La Fnéa aimerait que les formations de Progress Santé et Diploma ferment leurs portes. L’organisation attend des réponses des ministères de la Santé et de l’Enseignement supérieur, qu’elle a alertés. Plus largement, ce sujet pose la question de la validité des formations d’un pays européen à l’autre. En 2016, la profession dentaire était parvenue à faire fermer l’université privée Fernando Pessoa, qui dispensait, à Béziers et Toulon, une formation en odontologie en deux ans.
Comment les étudiants à l’étranger obtiennent l’autorisation d’exercer en France ?
Y a-t-il équivalence des diplômes d’un pays à l’autre ? Non. « Ces formations sous-entendent que les étudiants vont obtenir une équivalence du diplôme français : or c’est faux, s’exclame François Le Her, président du CNA. Ils peuvent obtenir une autorisation d’exercer, mais pas une équivalence ! »
Le processus de Bologne, acté en 1999, favorise en effet la convergence des systèmes d’enseignement supérieur des pays européens. Mais cela ne va pas sans causer quelques difficultés lorsque les formations divergent par leur contenu, leur durée… Aussi, pour exercer dans un autre pays que celui où le diplôme a été obtenu, il faut solliciter une autorisation d’exercice (article L4361-4 du Code de la santé publique), qui requiert parfois des mesures compensatoires.
En France, à la fin de l’école d’audioprothèse et des stages qui durent trois ans, les étudiants ont 180 crédits européens (ECTS). Un étudiant formé en Espagne en a 120. « Mais près de la moitié des enseignements n’ont rien à voir avec l’audioprothèse ; ils portent sur la gestion administrative, le management des entreprises… », ajoute François Le Her. Et de relater le cas d’étudiants espagnols qui ont fait des stages dans le service ORL d’un hôpital parisien et qui n’avaient pas les compétences attendues : « Ils ont obtenu de mauvaises notes et ont dû refaire leur stage… Le manque de compétences représente un risque pour la prise en charge. En Espagne, on ne leur apprend pas, par exemple, à faire des protections d’oreille pour un petit enfant qui a des diabolos. ”
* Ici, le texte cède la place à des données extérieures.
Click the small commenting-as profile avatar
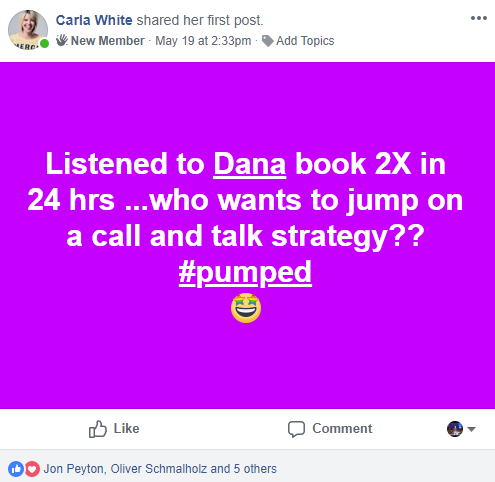Viewport: 495px width, 482px height. 455,429
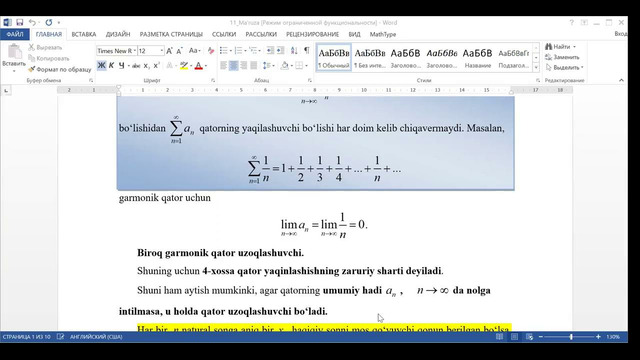Show paragraph marks with pilcrow icon

(307, 51)
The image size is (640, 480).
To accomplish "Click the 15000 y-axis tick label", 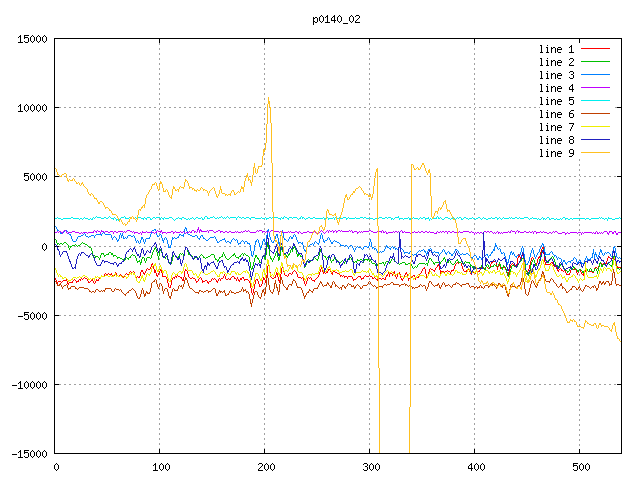I will [x=31, y=39].
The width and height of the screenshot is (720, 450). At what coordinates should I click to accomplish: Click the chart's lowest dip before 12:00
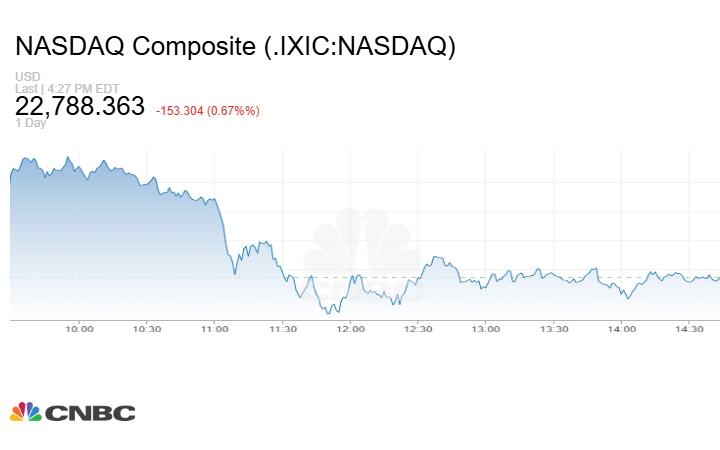327,312
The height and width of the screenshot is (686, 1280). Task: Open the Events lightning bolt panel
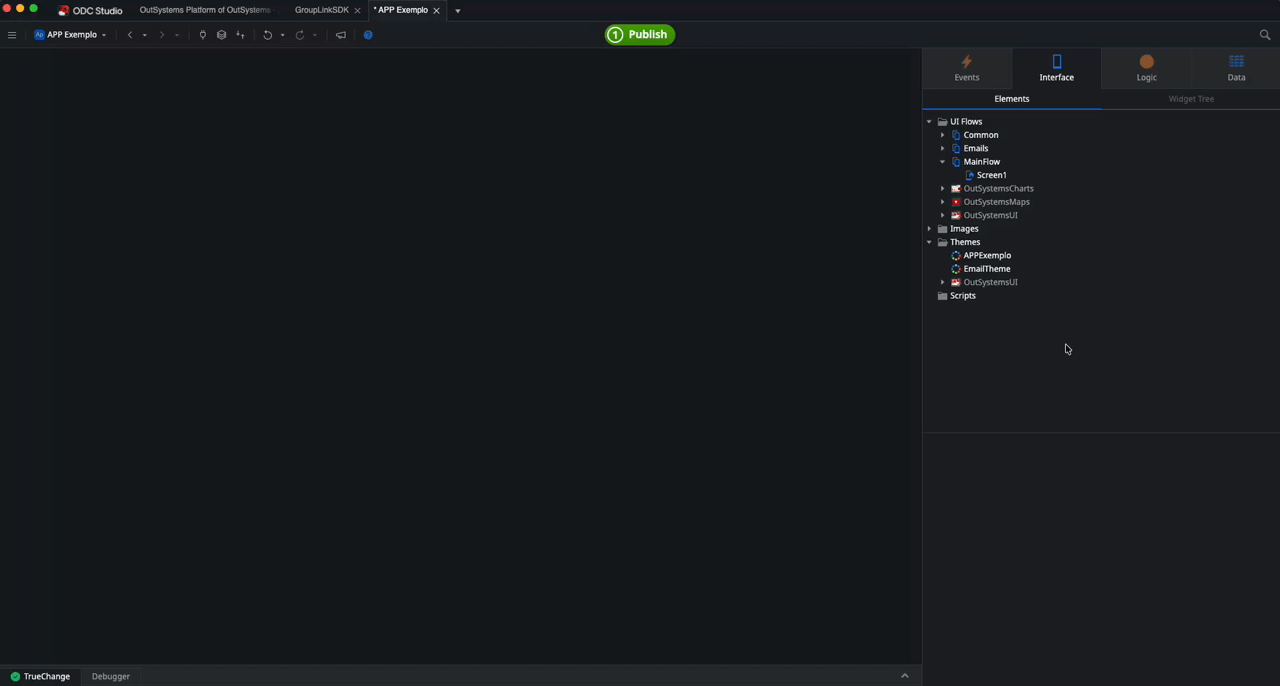pos(966,68)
Pour pouvoir exercer en France, un étudiant formé en Espagne doit donc passer devant la commission d’autorisation d’exercice de la Direction régionale de la jeunesse, des sports et de la cohésion sociale (DRJSCS). « L’étudiant, pour avoir une mise à niveau, se voit proposer soit un examen d’aptitude, soit des mesures compensatoires sous forme de stages de 39 à 42 semaines », explique François Le Her, qui est membre de ces commissions dans cinq régions différentes. Et ce, en vertu d’une jurisprudence baptisée « Aude », qui date de 2013 : cette année-là, la DRJSCS de Midi-Pyrénées avait demandé 39 semaines de stage supplémentaires pour donner l’autorisation d’exercer à une étudiante formée en Espagne.